PAGE EXTRACT below:

Hyperphosphorylation of PP2A in colorectal cancer and the potential therapeutic value showed by its forskolin-induced dephosphorylation and activation.

Biochimica et biophysica acta

PubMedID: 24997451

Cristóbal I, Rincón R, Manso R, Madoz-Gúrpide J, Caramés C, Del Puerto-Nevado L, Rojo F, García-Foncillas J. Hyperphosphorylation of PP2A in colorectal cancer and the potential therapeutic value showed by its forskolin-induced dephosphorylation and activation. Biochim Biophys Acta. 2014;.
BACKGROUND
The tumor suppressor protein phosphatase 2A (PP2A) is frequently inactivated in human cancer and phosphorylation of its catalytic subunit (p-PP2A-C) at tyrosine-307 (Y307) has been described to inhibit this phosphatase. However, its molecular and clinical relevance in colorectal cancer (CRC) remains unclear.

End of PAGE EXTRACT.
RECORD SET below:

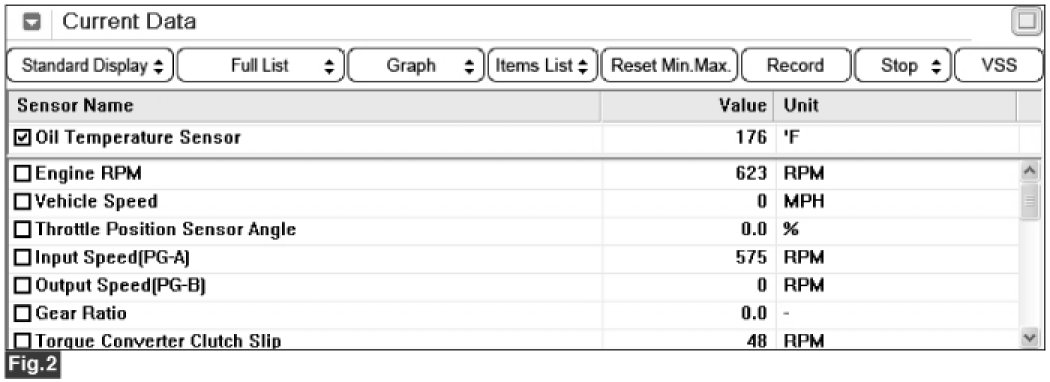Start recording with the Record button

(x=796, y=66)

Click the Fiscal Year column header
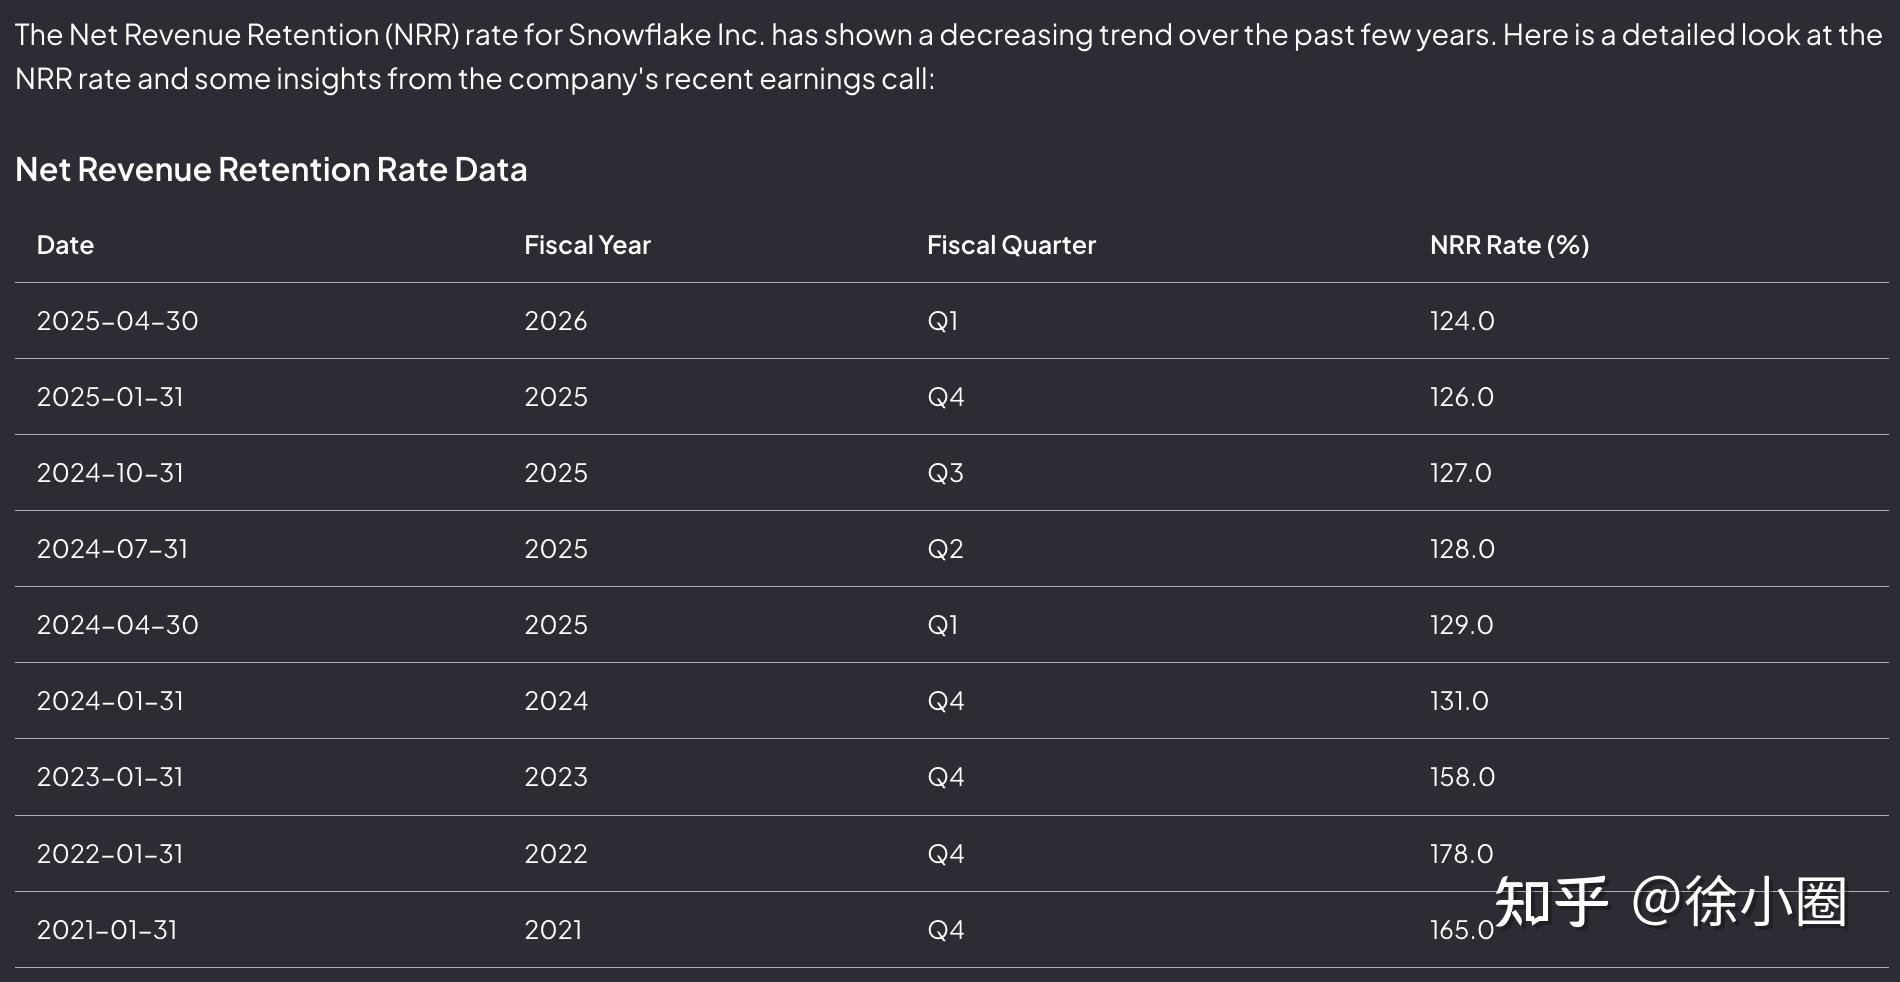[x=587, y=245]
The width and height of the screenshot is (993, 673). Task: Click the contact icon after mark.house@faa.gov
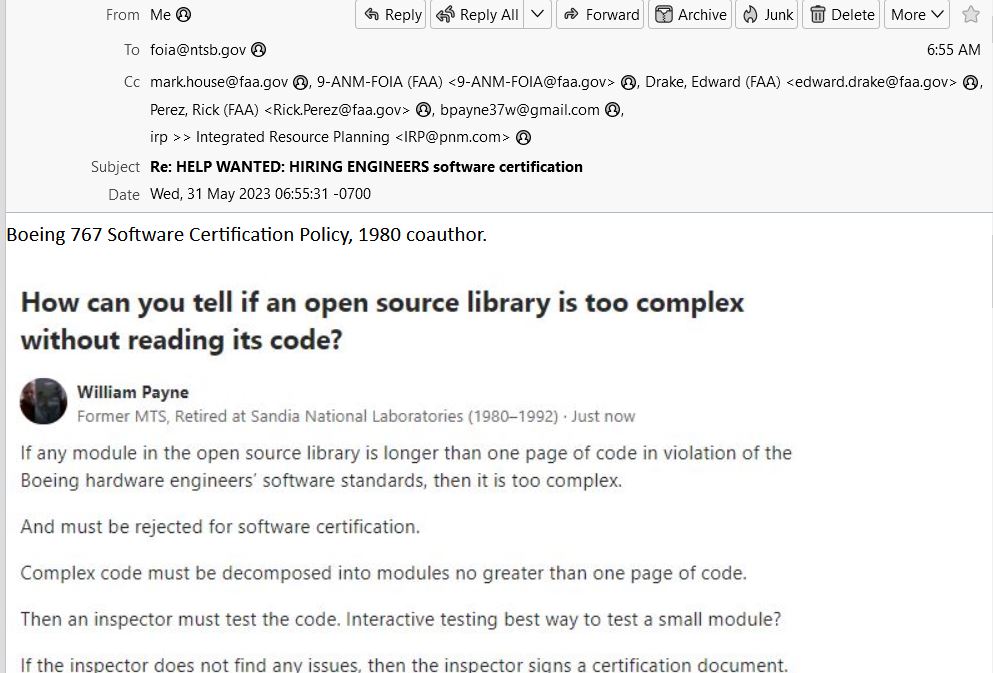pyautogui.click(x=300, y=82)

End of RECORD SET.
RECORD SET below:

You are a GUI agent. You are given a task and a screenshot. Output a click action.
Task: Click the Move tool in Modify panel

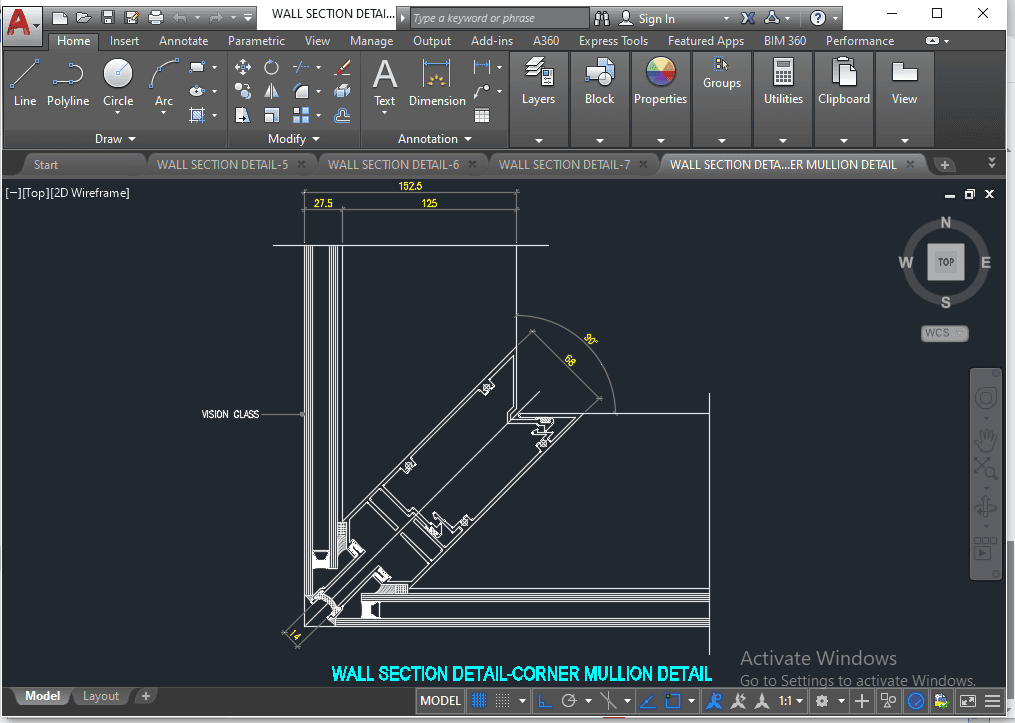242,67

End of RECORD SET.

LIST OF TASKS:
1. In the PP2A abstract, at which residue does phosphorylation of the catalytic subunit inhibit the phosphatase?
2. Rewrite the paragraph of the PP2A abstract beginning "The tumor suppressor protein phosphatase 2A" as a short bulleted list that keeps its main facts.
3. Extend the PP2A abstract past its final sentence, keeping the same subject.

ANSWERS TO THE EXERCISE:
1. Tyrosine-307 (Y307).

2.
- PP2A is a tumor suppressor that is often inactivated in human cancer.
- Phosphorylation of its catalytic subunit at tyrosine-307 (Y307) has been described to inhibit the phosphatase.
- The molecular and clinical relevance of this in colorectal cancer remains unclear.

3.
METHODS
p-PP2A-C Y307 was determined by immunoblotting in 7 CRC cell lines and 35 CRC patients. CRC cells were treated with the PP2A activator forskolin alone or combined with the PP2A inhibitor okadaic acid, 5-fluorouracil and oxaliplatin. We examined cell growth, colonosphere formation, caspase activity and AKT and ERK activation.

RESULTS
PP2A-C was found hyperphosphorylated in CRC cell lines. Forskolin dephosphorylated and activated PP2A, impairing proliferation and colonosphere formation, and inducing activation of caspase 3/7 and changes in AKT and ERK phosphorylation. Moreover, forskolin showed additive effects with 5-fluorouracil and oxaliplatin treatments. Analysis of p-PP2A-C Y307 in primary tumors confirmed the presence of this alteration in a subgroup of CRC patients.

CONCLUSIONS
Our data show that PP2A-C hyperphosphorylation is a frequent event that contributes to PP2A inhibition in CRC. Antitumoral effects of forskolin-mediated PP2A activation suggest that the analysis of p-PP2A-C Y307status could be used to identify a subgroup of patients who would benefit from treatments based on PP2A activators.